● **WORK TO DO**: Print the part of the material that opens with the line containing "1568x772 pixels. At" and closes with the line containing "Toggle the Samsung", reproducing every line character for character.
— Start of RECORD LIST —
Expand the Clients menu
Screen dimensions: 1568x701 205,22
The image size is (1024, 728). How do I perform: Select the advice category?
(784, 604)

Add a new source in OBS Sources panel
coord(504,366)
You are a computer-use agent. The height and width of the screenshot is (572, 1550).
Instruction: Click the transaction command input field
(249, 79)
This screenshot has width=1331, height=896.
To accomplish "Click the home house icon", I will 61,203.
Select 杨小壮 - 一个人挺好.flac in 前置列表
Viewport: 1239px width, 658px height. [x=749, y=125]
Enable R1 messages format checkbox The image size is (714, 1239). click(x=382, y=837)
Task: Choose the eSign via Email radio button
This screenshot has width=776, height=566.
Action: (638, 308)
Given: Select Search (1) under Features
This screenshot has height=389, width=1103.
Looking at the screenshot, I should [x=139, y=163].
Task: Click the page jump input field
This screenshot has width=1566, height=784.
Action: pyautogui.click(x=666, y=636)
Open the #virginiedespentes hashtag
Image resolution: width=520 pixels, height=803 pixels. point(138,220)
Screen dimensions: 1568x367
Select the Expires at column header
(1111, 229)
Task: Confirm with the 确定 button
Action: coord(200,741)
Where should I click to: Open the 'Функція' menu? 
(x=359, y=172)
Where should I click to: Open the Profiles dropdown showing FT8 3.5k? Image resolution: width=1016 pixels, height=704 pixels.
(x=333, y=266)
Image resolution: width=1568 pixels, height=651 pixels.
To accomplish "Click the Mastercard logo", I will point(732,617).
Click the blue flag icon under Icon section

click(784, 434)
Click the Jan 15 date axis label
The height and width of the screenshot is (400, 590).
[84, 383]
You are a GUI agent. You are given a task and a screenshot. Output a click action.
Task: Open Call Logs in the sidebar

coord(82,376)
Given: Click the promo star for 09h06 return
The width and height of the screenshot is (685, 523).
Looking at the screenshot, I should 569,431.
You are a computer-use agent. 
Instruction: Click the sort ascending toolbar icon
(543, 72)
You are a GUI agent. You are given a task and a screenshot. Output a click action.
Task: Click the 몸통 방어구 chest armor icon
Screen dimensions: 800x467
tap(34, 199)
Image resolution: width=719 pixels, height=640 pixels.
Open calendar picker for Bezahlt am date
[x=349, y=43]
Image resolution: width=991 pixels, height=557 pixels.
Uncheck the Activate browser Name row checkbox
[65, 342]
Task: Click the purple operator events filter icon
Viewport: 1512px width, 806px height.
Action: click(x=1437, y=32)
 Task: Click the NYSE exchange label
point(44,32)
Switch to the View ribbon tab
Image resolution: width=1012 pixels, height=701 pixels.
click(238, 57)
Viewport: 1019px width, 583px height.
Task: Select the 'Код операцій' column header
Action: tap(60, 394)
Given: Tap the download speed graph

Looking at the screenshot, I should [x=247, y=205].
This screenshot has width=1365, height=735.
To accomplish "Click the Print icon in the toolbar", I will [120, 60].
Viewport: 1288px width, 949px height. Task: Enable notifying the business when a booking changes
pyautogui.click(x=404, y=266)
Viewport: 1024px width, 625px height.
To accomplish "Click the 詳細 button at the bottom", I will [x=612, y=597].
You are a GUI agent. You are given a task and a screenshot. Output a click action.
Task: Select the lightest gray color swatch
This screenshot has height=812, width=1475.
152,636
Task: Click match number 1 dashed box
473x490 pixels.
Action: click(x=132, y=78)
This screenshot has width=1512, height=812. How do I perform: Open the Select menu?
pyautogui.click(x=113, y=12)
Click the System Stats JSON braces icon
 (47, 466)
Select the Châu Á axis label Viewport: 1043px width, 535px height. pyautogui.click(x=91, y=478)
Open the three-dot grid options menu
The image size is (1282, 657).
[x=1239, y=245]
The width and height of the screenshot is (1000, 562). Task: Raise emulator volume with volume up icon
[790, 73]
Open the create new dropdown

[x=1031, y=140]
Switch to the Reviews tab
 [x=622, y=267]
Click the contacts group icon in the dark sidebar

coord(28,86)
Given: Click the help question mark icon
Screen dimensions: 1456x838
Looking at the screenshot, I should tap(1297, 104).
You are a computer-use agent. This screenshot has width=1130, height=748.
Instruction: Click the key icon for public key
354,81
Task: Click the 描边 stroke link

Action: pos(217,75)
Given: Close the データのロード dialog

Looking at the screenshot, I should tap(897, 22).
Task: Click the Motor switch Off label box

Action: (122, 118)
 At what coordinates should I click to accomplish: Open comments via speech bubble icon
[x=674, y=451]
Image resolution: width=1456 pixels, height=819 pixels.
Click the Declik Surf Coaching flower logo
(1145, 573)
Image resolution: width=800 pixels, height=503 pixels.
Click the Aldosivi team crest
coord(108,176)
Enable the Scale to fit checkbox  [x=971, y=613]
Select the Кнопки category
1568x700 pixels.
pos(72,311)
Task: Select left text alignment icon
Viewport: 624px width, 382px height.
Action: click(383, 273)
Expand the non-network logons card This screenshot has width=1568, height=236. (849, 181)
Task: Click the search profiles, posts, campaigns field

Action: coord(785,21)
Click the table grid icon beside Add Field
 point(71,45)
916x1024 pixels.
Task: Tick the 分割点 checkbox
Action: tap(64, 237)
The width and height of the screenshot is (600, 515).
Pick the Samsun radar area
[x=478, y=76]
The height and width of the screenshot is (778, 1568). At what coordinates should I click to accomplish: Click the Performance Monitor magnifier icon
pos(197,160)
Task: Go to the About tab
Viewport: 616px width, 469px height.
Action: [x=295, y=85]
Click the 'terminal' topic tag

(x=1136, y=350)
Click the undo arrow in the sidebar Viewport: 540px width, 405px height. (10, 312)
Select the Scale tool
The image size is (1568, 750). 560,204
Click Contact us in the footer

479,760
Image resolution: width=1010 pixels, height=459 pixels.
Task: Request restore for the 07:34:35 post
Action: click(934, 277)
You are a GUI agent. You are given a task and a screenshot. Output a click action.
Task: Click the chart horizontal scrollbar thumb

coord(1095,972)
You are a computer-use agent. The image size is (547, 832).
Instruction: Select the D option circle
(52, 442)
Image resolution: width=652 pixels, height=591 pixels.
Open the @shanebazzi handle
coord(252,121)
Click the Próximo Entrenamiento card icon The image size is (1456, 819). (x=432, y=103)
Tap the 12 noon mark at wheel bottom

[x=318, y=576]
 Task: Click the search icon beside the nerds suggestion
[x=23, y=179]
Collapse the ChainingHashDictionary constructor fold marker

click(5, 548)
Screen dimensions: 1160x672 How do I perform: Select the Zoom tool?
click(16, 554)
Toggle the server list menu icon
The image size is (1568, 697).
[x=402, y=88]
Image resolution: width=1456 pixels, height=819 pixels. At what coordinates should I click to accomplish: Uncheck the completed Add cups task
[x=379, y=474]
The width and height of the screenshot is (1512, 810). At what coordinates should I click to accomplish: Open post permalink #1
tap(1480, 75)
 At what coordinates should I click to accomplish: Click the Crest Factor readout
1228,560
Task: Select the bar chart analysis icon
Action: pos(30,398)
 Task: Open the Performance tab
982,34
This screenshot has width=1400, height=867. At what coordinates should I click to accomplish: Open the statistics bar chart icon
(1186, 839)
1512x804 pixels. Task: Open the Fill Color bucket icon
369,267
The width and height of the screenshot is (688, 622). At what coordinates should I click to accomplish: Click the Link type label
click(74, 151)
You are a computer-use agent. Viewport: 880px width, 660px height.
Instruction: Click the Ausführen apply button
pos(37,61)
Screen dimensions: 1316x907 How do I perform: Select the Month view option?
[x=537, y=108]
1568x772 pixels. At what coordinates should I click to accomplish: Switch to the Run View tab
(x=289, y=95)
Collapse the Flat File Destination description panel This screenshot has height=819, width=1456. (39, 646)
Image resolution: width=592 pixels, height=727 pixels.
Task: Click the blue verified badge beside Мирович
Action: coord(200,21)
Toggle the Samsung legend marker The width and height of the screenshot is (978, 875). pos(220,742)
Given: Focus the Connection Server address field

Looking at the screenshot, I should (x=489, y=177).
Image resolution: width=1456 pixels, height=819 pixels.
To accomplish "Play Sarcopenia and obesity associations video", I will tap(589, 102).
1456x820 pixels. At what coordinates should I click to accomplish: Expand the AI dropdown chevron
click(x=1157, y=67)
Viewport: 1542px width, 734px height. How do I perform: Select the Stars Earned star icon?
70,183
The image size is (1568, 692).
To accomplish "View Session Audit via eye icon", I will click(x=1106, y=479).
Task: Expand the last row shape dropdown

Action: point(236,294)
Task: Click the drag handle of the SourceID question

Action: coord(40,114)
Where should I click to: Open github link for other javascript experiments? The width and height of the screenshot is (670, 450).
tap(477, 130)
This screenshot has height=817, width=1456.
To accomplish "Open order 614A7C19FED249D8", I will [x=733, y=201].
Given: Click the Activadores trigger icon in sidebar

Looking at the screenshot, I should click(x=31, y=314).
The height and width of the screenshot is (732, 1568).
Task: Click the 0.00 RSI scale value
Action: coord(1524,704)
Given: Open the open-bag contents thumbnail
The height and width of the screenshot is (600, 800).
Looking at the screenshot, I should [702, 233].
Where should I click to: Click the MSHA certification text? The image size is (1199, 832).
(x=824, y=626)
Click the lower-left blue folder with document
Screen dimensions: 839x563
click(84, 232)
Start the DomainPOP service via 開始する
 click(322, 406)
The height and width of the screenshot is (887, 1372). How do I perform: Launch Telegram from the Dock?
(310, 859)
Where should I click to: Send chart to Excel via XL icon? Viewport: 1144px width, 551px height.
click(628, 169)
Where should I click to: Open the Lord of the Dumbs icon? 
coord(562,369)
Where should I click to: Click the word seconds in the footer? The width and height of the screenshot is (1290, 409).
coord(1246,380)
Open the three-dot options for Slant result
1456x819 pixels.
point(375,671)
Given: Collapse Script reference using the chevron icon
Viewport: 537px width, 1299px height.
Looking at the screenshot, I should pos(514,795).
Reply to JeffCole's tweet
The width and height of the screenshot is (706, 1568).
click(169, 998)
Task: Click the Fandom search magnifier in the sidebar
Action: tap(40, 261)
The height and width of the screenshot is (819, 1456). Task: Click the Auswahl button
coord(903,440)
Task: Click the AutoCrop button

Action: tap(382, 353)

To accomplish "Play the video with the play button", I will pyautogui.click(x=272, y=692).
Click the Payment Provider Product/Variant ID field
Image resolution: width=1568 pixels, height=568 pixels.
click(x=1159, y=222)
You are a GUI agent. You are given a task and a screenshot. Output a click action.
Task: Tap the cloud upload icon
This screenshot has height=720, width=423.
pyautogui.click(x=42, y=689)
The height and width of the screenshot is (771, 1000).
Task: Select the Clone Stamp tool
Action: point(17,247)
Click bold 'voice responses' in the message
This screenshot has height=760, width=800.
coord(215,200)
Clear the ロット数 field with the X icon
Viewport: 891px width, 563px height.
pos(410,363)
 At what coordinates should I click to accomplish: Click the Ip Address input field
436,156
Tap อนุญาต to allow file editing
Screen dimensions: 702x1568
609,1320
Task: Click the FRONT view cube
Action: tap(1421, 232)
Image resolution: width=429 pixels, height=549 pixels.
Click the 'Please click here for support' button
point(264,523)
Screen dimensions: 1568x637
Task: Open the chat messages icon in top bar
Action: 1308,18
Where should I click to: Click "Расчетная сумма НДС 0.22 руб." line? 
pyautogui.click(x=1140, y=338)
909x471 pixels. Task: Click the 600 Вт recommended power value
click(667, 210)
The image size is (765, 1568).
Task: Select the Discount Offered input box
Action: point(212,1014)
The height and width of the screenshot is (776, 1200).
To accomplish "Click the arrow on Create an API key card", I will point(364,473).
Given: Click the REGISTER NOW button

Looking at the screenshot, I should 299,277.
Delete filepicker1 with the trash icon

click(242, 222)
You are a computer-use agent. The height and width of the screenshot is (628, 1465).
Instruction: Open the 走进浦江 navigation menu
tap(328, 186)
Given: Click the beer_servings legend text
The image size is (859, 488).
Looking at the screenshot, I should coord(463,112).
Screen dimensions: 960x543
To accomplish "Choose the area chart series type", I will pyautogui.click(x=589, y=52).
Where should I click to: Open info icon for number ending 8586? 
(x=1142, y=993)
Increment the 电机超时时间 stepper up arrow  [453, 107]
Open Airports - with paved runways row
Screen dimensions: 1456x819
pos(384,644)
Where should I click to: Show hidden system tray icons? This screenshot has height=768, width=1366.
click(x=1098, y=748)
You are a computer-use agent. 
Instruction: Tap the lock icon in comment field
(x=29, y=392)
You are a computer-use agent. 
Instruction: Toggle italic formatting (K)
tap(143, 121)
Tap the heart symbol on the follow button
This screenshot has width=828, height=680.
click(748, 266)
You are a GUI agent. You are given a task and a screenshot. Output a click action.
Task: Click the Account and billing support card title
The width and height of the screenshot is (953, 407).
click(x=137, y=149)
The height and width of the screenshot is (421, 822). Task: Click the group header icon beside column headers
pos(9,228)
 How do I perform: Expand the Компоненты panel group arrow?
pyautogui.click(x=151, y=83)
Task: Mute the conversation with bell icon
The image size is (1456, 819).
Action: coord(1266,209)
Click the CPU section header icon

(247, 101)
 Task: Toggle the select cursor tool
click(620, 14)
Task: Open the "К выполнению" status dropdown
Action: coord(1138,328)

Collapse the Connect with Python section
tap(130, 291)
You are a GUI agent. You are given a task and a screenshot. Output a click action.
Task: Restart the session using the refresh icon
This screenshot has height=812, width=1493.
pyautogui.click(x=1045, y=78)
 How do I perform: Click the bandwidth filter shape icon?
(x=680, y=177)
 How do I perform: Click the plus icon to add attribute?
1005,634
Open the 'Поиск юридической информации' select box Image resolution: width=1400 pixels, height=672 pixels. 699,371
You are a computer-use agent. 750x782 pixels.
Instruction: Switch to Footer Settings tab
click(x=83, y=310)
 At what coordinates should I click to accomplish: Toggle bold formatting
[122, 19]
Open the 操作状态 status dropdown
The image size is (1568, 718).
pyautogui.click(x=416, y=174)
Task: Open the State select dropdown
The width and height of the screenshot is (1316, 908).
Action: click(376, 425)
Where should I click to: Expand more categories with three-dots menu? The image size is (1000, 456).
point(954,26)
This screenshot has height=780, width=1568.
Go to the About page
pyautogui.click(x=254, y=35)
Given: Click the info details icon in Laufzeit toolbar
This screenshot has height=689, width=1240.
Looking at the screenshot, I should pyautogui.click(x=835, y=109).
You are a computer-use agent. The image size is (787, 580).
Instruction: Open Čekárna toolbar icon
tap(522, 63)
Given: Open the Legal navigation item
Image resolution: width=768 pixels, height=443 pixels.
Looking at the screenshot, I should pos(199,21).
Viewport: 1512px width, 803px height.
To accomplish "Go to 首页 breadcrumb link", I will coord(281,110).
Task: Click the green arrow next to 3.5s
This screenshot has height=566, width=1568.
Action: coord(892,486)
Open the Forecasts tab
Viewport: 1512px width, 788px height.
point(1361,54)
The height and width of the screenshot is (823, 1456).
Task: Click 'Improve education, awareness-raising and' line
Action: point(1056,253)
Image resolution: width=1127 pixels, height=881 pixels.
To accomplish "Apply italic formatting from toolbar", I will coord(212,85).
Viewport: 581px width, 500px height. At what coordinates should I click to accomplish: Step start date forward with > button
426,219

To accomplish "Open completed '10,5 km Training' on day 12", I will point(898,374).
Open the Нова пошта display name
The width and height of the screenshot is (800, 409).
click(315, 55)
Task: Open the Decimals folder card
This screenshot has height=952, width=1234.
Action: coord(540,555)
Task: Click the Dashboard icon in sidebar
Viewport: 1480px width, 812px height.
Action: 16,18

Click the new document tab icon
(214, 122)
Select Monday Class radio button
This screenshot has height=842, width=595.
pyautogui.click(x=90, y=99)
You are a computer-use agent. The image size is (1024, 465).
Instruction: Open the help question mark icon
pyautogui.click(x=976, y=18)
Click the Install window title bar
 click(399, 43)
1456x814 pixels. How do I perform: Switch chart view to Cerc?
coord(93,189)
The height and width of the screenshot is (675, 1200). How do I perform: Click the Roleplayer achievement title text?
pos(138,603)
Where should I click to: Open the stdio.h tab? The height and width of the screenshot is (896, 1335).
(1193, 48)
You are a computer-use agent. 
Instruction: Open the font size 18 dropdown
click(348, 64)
— End of RECORD LIST —
● **OUTPUT OF THE TASK**:
1568x772 pixels. At what coordinates should I click to accomplish: Switch to the Run View tab
(x=289, y=95)
Collapse the Flat File Destination description panel This screenshot has height=819, width=1456. (39, 646)
Image resolution: width=592 pixels, height=727 pixels.
Task: Click the blue verified badge beside Мирович
Action: coord(200,21)
Toggle the Samsung legend marker The width and height of the screenshot is (978, 875). pos(220,742)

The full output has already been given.